Diced Tomatoes

If I set a tomato on the counter and passed a knife half way through it, would I be adding to or subtracting from the tomato? To think that I did add to the tomato or subtract from it would ascribe some strange characteristics to the knife.
Since a boundary is not a difference, it can neither add to nor subtract from the thing that it is applied to.
Yet every day, and every day for thousands of years people have been taught that the knife has subtracted from the tomato.
Since the addition or subtraction of a boundary does not change the material that becomes bounded, no change in the material can ever take place, yet just the opposite is taught and has been taught for a very long time. How?
What is 10 divided by 2?
5 you say? I say that has to be magic. Applying a boundary, divisor, it is not possible that 10 divided by 2 equals 5.
10 divided by 2 = 5 x 2.
And again, and I am going to address one of Bertrand Russell’s confusions he could not figure out.

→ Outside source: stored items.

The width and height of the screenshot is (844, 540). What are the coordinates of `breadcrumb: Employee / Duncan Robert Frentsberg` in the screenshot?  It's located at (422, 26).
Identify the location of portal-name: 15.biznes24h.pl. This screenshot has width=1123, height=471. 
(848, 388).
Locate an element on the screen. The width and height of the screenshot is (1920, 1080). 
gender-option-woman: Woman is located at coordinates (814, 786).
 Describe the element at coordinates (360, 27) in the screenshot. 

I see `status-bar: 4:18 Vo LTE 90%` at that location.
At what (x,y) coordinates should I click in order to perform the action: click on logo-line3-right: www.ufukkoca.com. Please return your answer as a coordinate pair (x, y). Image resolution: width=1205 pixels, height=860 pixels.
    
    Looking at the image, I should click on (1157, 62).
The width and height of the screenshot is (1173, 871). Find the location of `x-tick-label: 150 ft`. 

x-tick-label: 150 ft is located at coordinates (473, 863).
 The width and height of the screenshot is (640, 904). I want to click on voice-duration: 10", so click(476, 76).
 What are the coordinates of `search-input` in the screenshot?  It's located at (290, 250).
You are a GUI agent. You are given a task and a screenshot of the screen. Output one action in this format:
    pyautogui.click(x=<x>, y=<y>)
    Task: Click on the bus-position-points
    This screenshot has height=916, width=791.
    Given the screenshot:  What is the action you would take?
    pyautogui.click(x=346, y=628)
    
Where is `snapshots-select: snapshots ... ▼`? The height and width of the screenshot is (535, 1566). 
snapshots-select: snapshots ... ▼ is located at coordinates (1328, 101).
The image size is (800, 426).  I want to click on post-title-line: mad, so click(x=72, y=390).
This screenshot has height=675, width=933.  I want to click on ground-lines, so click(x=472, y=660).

Does A = A? Yes, of course you say.
Then I say, how is it then possible that 5 x 5 = 25?
It is not. It is no more rational than to say that 10 divided by 2 equals 5.
5 things in 5 groups equals 25 things in one group.
10 things divided into two equal groups equals 5 things in 2 groups.

How is it possible to teach about form and material if the lessons we give children keep contradicting the principles of logic?